4) Introduced bounded pair-pruning for large-set grouping
For both photo-library and local-file grouping, we kept exact pairwise behavior for smaller sets, but for larger sets we enabled bounded comparisons:
- neighbor-span limit
- time-window limit
This reduces pair explosion in very large runs while preserving strong practical grouping quality for user workflows.
Why this matters
Users care that a scan finishes in a reasonable time more than they care that every mathematically possible distant pair was compared. This is a deliberate product tradeoff: faster completion and better perceived responsiveness for real-world cleanup sessions.

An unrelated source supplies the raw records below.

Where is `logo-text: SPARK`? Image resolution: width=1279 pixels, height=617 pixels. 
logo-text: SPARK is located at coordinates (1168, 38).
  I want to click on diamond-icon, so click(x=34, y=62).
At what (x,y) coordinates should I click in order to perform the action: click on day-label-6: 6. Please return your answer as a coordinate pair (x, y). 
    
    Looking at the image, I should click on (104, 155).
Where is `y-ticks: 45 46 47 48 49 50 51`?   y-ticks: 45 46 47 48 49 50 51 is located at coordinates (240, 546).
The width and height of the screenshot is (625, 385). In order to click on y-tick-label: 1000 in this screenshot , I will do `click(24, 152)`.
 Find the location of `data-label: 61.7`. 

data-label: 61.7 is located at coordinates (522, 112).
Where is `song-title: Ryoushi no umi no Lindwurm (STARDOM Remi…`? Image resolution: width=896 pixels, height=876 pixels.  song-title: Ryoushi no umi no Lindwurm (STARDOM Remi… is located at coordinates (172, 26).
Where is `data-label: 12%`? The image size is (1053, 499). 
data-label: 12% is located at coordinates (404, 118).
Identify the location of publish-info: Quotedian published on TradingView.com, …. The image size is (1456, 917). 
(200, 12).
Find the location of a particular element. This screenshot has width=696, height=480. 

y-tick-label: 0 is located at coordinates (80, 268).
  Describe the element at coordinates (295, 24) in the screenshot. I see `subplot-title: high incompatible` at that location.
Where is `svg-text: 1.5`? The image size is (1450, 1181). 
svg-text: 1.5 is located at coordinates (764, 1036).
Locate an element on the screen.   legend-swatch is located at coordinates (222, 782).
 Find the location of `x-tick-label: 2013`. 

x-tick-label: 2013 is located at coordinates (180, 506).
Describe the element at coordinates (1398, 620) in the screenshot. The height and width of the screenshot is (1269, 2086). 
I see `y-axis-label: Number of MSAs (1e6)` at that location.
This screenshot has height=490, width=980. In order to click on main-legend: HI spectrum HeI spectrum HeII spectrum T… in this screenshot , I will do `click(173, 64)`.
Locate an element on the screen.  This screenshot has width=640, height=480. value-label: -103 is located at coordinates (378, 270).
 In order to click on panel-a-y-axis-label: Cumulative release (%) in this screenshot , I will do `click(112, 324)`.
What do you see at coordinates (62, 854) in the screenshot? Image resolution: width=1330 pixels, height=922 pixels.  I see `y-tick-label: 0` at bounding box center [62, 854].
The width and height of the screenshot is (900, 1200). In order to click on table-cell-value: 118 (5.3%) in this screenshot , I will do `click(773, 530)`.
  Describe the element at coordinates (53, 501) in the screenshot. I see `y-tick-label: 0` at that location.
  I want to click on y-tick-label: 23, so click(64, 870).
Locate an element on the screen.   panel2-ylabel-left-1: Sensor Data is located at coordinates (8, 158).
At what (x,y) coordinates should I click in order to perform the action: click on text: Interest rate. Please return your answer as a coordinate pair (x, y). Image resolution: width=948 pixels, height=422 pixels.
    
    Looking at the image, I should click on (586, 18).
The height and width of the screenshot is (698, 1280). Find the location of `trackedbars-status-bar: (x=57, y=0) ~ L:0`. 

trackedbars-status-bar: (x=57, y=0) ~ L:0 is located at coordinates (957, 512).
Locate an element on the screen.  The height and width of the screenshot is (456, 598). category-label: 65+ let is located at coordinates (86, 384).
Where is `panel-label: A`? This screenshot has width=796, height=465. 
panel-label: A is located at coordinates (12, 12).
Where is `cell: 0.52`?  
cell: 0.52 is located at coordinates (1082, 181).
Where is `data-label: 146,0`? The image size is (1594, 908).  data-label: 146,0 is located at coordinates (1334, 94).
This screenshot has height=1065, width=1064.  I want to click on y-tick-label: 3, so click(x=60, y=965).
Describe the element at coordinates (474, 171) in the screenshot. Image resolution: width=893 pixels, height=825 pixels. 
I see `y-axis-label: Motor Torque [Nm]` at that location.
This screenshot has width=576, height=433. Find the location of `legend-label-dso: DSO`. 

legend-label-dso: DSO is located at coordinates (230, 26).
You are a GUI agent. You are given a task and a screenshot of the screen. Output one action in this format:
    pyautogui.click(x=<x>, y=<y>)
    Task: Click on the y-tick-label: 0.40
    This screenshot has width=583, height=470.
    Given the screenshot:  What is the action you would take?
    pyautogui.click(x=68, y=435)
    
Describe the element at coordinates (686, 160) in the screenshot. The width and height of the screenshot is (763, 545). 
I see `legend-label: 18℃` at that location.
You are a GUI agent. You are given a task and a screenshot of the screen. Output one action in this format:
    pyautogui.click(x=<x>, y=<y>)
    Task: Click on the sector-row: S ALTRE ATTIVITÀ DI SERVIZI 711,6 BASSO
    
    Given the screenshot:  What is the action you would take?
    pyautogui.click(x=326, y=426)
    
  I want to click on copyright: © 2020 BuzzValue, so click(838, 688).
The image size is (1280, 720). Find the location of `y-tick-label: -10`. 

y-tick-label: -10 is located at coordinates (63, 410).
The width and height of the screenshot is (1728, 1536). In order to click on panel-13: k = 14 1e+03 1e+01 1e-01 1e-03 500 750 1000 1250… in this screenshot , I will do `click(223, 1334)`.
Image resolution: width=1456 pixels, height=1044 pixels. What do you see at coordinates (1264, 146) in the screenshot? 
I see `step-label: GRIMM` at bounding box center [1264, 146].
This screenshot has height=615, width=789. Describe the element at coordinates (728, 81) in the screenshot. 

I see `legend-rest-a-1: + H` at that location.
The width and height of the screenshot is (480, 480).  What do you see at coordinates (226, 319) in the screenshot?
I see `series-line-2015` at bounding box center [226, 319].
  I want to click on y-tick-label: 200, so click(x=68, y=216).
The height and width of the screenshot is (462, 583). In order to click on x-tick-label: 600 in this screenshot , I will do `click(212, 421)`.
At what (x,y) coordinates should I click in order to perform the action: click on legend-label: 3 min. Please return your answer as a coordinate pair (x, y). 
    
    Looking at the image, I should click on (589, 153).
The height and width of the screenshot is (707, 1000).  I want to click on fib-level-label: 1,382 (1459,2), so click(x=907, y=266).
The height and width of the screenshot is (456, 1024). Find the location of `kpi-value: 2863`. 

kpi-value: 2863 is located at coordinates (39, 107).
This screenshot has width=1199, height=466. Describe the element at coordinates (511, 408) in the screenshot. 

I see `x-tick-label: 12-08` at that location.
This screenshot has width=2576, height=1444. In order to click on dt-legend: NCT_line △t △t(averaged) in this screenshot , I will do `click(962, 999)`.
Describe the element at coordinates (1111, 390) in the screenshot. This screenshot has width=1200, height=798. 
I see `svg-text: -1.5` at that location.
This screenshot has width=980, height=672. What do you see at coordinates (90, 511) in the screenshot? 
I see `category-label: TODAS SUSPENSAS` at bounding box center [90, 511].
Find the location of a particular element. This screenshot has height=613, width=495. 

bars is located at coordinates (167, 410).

What users should feel now
If we did this right, users won’t notice “optimization work.” They’ll notice outcomes:
- scans start and progress more smoothly
- scrolling and reviewing feels less jumpy
- large libraries remain usable instead of degrading sharply
- cleanup sessions feel shorter and more predictable
That’s the real KPI in consumer cleanup tools: trust through responsiveness.
Tradeoffs and guardrails
These changes intentionally balance correctness and speed:
- We did not claim synthetic benchmark wins without trace data.
- We introduced pair-pruning only when dataset size justifies it.
- We preserved existing behavior for smaller sets where exactness is cheap.
- We kept the architecture consistent with existing cache-first patterns.
What’s next
The next step is measurement-backed iteration:
- add lightweight phase timers (extract vs group vs render)
- record scan-size buckets to evaluate pruning thresholds
- run Instruments passes on representative libraries
- tune bounds from observed behavior, not assumptions
In short: this pass strengthens the app’s foundation for scale, while keeping the product promise intact:
help people declutter fast, without friction.